They were silent for a moment, everyone contemplating Catherine's words. They all knew the answer to her rhetorical question.

"I know she wouldn't." Nick finally spoke up. "I might've never gotten out of that box if it wasn't for her, and you guys of course, so I'm not about to let her down now."

"Good." Catherine nodded, and they all turned their attention back to the files at hand.

xxxxx

Putting the model from Izzy Delancy's murder scene away after what felt like the thousandth time of examining it, Grissom sighed. There was something he was missing, he just knew it. Something lurking just out of reach in his mind.

If he could just figure out what it was.

Replacing the Izzy Delancy model with the one from Penny Gardner's case on the desk in front of him, he studied it for a moment before leaning back in the chair.

This really was hopeless.

He, and the rest of the team, had been over every inch of these models several times, he wouldn't find anything new.

Running a hand over his face, he closed his eyes for a moment.
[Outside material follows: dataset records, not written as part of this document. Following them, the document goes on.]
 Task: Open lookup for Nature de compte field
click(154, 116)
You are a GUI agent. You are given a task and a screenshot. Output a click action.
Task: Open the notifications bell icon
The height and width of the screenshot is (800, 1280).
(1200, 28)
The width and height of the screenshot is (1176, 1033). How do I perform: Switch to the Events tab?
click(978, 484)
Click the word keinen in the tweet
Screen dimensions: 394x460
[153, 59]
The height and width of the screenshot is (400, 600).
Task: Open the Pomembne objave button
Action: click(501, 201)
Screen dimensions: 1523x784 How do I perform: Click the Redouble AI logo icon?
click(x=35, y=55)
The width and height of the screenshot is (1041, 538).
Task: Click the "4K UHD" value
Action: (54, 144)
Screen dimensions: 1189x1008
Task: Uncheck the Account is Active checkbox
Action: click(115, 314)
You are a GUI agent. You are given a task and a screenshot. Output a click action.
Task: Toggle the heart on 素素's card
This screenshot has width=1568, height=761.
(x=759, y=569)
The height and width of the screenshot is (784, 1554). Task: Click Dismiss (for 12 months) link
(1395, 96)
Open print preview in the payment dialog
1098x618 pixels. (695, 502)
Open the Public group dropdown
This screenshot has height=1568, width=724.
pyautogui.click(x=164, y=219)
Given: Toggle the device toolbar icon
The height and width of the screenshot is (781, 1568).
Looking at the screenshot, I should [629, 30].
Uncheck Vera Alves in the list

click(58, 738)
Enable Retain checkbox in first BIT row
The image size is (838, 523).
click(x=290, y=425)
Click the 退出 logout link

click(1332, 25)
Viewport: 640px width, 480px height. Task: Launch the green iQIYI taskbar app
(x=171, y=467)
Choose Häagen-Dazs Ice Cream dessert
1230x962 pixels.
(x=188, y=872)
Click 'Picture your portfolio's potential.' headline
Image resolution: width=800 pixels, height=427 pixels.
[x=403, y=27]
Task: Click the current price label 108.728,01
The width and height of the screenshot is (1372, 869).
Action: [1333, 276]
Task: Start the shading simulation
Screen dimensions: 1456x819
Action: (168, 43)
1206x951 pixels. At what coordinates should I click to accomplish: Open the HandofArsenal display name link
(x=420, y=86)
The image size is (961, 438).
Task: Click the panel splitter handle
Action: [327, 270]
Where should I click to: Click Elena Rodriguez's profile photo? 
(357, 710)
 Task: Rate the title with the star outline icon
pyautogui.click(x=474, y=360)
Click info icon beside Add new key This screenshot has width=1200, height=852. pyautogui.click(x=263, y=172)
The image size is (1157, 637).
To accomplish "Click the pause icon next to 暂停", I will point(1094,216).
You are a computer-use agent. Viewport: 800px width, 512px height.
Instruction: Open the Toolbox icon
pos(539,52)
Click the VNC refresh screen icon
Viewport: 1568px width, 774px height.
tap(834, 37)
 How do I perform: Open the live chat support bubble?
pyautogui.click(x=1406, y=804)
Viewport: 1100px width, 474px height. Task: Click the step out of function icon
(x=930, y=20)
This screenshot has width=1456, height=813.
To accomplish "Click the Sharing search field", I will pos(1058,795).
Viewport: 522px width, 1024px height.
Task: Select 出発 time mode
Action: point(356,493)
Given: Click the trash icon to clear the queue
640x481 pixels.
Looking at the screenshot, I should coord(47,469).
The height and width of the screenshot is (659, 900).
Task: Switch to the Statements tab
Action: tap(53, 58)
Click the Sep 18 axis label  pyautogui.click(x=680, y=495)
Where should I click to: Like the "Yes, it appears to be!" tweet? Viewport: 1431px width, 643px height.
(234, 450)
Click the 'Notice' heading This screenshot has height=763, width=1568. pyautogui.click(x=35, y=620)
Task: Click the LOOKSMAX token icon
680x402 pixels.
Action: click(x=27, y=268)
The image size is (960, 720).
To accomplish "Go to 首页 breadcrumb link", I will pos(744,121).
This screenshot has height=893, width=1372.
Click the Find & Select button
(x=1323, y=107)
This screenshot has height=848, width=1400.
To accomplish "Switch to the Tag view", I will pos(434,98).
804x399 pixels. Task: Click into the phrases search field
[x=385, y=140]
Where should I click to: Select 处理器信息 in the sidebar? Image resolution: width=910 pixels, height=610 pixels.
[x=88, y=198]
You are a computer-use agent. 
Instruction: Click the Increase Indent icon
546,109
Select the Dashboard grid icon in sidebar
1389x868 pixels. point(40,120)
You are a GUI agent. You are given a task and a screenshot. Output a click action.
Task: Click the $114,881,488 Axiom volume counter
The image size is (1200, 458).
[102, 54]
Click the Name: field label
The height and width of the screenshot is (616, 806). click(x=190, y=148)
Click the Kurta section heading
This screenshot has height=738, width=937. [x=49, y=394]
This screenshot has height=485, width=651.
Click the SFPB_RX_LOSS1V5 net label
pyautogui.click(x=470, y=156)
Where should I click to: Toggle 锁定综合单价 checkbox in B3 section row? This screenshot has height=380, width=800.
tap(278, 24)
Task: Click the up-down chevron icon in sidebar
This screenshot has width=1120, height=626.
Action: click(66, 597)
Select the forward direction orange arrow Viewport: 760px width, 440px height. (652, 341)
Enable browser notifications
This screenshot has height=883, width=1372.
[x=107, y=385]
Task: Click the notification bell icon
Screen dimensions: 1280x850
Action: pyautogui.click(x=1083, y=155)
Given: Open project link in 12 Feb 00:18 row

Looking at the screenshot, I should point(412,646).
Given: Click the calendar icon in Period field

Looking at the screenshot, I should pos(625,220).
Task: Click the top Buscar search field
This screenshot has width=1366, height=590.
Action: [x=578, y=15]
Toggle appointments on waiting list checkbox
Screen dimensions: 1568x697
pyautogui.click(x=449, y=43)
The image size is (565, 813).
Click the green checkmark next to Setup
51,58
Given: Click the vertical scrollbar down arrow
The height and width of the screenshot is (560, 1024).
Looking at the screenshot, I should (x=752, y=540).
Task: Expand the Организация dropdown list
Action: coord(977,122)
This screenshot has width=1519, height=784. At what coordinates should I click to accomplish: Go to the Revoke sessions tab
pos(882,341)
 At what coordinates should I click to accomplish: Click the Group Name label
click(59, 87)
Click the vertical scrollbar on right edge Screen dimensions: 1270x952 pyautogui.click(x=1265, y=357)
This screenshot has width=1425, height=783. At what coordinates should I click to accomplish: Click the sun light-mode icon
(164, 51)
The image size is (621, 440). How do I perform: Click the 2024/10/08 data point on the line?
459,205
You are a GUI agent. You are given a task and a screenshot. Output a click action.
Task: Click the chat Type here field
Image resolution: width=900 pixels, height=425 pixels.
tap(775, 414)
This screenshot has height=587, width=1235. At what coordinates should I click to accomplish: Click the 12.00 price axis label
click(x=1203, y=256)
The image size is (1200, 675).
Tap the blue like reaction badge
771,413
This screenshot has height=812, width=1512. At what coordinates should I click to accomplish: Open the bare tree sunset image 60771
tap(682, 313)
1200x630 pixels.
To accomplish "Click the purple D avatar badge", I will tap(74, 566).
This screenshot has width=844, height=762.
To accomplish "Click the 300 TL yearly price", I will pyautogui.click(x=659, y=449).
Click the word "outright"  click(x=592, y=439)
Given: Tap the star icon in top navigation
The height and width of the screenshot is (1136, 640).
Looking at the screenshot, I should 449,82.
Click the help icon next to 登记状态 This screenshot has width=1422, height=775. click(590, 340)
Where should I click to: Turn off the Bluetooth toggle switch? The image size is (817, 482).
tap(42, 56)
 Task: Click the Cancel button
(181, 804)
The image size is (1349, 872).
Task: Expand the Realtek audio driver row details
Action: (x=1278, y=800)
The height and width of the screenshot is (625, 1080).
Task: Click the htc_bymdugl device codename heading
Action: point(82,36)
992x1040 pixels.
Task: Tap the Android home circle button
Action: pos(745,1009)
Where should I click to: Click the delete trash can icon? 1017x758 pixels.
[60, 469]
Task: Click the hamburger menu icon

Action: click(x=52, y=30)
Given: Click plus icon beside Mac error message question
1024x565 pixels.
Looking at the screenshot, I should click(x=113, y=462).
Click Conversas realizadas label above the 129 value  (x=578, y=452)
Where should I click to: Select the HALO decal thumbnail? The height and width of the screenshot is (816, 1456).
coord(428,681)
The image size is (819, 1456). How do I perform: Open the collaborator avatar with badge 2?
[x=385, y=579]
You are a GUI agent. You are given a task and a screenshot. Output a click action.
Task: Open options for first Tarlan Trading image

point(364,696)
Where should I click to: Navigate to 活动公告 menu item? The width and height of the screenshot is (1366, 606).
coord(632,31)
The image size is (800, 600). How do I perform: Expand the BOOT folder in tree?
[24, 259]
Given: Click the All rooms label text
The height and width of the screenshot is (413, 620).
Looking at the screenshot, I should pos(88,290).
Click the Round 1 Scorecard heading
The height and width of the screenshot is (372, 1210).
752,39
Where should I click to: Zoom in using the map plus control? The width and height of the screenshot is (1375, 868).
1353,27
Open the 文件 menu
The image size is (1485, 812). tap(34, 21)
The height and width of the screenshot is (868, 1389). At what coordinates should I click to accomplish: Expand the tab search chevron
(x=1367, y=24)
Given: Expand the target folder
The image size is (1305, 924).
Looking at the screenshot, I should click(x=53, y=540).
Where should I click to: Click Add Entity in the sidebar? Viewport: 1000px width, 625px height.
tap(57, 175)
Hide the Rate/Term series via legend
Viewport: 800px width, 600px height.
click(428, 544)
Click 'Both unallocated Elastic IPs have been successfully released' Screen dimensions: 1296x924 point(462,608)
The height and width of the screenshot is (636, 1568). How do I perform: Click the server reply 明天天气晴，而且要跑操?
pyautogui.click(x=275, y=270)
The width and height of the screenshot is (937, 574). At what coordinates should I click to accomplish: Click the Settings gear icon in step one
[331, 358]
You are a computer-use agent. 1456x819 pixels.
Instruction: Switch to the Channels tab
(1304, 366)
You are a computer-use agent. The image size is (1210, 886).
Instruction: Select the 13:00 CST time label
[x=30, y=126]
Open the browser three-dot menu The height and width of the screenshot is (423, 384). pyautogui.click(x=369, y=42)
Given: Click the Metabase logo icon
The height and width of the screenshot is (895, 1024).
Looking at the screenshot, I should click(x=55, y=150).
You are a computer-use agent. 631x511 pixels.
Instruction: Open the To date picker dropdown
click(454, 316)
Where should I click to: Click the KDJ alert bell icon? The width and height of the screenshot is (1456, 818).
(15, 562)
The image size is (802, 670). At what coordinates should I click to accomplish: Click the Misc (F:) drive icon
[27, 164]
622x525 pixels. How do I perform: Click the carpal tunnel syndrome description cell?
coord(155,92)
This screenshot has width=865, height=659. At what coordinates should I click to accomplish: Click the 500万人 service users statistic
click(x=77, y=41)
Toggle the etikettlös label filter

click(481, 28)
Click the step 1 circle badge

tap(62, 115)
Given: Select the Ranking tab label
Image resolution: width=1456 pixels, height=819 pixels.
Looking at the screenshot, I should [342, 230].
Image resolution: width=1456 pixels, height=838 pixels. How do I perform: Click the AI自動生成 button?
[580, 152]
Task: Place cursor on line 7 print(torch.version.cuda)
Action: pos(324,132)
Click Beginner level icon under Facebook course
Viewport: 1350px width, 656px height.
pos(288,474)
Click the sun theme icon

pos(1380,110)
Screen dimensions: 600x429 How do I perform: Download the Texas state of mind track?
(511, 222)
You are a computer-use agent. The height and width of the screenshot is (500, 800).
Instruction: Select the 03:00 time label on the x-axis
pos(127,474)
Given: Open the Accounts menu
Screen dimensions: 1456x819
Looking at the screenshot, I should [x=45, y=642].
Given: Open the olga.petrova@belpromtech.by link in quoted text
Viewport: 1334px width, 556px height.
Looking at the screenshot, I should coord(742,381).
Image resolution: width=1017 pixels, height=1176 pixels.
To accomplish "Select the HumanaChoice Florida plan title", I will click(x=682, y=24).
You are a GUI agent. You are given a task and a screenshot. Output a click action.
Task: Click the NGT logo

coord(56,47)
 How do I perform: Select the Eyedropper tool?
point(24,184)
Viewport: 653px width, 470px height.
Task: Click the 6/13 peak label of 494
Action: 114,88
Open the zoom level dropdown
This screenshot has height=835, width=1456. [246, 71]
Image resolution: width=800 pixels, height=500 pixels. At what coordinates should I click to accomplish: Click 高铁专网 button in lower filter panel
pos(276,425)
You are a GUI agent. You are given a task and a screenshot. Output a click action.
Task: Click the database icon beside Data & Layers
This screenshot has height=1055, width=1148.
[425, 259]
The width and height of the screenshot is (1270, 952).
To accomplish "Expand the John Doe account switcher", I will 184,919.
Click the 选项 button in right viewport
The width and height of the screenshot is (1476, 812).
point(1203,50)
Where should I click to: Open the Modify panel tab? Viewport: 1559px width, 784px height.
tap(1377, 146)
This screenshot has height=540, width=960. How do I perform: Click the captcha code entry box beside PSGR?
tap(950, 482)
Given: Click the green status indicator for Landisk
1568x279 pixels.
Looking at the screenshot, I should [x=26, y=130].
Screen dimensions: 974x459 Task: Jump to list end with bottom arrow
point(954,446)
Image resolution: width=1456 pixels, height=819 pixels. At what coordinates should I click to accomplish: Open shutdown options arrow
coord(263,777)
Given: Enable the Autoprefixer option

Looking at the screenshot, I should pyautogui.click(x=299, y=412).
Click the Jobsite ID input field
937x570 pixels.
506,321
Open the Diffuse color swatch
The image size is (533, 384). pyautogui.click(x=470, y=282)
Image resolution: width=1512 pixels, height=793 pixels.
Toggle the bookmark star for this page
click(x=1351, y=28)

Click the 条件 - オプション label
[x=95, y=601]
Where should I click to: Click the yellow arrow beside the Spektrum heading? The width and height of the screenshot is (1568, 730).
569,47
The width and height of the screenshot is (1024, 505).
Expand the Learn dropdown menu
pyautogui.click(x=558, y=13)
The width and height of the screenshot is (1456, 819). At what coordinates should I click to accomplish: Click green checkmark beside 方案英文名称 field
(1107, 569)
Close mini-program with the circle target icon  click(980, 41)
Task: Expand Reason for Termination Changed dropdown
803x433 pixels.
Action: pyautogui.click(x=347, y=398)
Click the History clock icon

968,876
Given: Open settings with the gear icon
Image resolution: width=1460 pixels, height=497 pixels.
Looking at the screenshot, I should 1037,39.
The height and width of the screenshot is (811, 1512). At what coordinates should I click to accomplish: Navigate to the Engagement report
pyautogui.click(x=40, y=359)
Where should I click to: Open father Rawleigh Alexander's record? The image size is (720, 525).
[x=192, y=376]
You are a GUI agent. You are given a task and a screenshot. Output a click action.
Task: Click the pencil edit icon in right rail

Opening them again, he spotted the enlarged images of the photos of the bloody dolls that had been found in the models.

Suddenly everything fell into place.

Standing up so fast that he almost knocked the chair over, he rushed to the fish board on the wall. Scanning the board, he found the reference to the case he was looking for and grabbed the note.

Half running down the corridor, he was oblivious to the people he barely avoided knocking over and their calls of concern after him. Barging into the break room, he came to a halt.

"I think I know who took her!" Everyone looked up at his exclamation.

"You do?" Greg's face lit up.

"I finally figured out what the picture of the bloody doll means." Grissom revealed. "It was a case I worked on, fifteen years ago, when I first started here at the lab. Mr. and Mrs. Nichols came home from a company dinner to find the babysitter asleep on the couch and their six-year-old daughter, Kelly, not in her bed. They thought she had been kidnapped, but there was no ransom, nothing to indicate it."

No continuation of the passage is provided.